◆ GIVEN PASSAGE
+++
When you could easily see the two rows of data. So I’m here to show you not just how you can work with this smaller, simpler dataset, which is easy to learn from, but also how to apply it to your millions of rows of data. Chances are, in your work environment, the number of rows is far more than what I’m able to show you on the screen. So this %put statement comes in super handy then. Heading back to the code, up until now, all we have done is learned three clauses. The SELECT, the FROM, and the WHERE. And right now, all we’ve seen is rows and rows of detailed data.
We really have to get summarizing the data, so that we can boil those down and answer some really interesting business questions. So we would like to introduce you, now, to the concept of grouping. The concept of grouping is one of the most important tasks that you have to deal with while working with databases. To group data, you use the GROUP BY clause. And let’s say you wanted to know the average fat in dishes, and you want to see the data summarized by SpiceQuotient. You want to ask a business question here, and that is, does fat really help with deducing spice? You want to let the data tell the story. So that is the GROUP BY clause, which we use here. It’s an optional clause in the SELECT.
It combines rows into groups, and it summarizes data. Oftentimes, we use the GROUP BY combined with an aggregate function like min, max, average, sum, account to calculate a measure. Let’s go back to a business scenario and take a look at the last result we obtained. We had requested three columns from the ingredients table, and we had filtered the data to look at the OilInTbsp. In this example here, I’m not filtering the data. I’m just seeing three columns appear in the Ingredients table. I’m seeing all eight rows. Now, if I want to see these rows grouped by SpiceQuotient, then it would look something like this.
We’ll take a look at the endorphin rush SpiceQuotient. That is going to get summarized into a single row. And then, we’re going to add up the OilInTbsp. And because there were two rows in endorphin rush, 6 divided by 2 gives me a 3. Further down below, I have two more rows in SpiceQuotient with the same value. This is a value of sweet. So again, the summarizing gives me an average oil for this SpiceQuotient before. See, here is a beautiful way to see, does fat really help with reducing spice? And you can see how some of the SpiceQuotients, for example, the slow kick have quite a high portion of average oil. So perhaps, you can make some decisions on maybe I can reduce the amount of oil because this is not a very spicy dish.
+++
◆ SHORT PROBLEM 1
In the GROUP BY lesson, which three clauses had been covered before grouping was introduced?
◆ SHORT PROBLEM 2
Please continue the GROUP BY lesson from its final sentence.

◆ DATASET EXTRACT
+++
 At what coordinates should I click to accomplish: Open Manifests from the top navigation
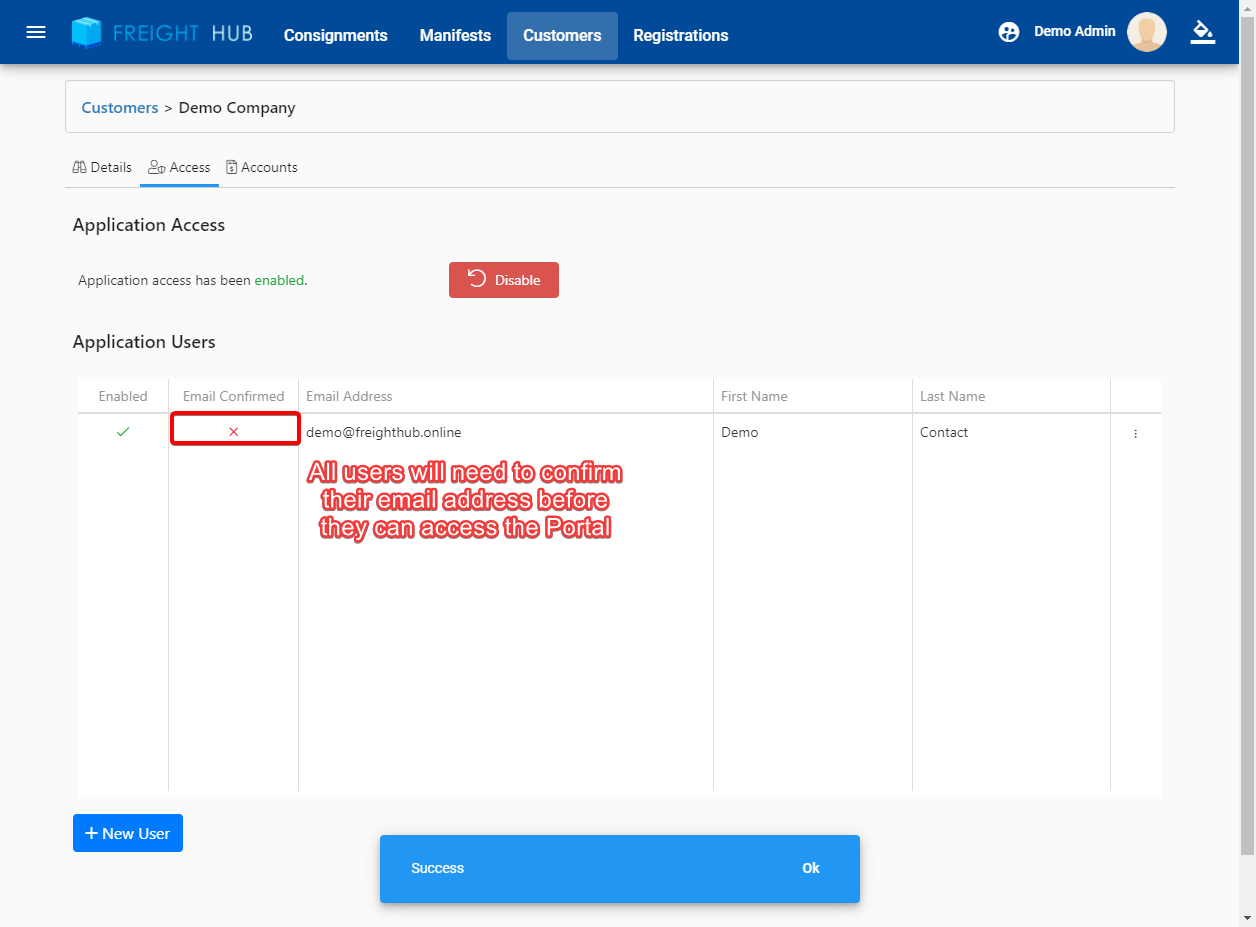coord(455,36)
+++
◆ RIGHT ANSWER 1
SELECT, FROM, and WHERE.

◆ RIGHT ANSWER 2
Assuming I’m looking for a low spice. And for the top endorphin rush, perhaps the average oil is OK. Insanity has an average oil of four. Maybe I can up the oil and customize my dish. Let’s go back to the earlier question we posed. And let’s see, we want to know the average fat in dishes, and you want to see the data summarized by SpiceQuotient. Here’s my SQL query. On the SELECT, I have to list the columns that I wish to see. My first column is SpiceQuotient. That is my GROUP BY column. And the second column is my summary statistic column.
Here, I want to take OilInTbsp and get the average for each value of SpiceQuotient. I’ve also given a label for this column. Because if I admitted that label, then I’m going to get a report with no header for this second column. And I do want to make my report meaningful. On the FROM clause, I list the Ingredients table. Then I have my GROUP BY. SpiceQuotient is my grouping column. And here we have the results, and we can see the average fat content for each level of SpiceQuotient using the GROUP BY. So I just showed you how to use the GROUP BY clause to summarize rows into groups and apply the aggregate function of average OilInTbsp to each group. Why is this useful for our chefs? Well, a little-known secret that chefs use is that the heat of spice can also be counteracted with a bit of fat, liquid, or dairy. All spices are fat-soluble.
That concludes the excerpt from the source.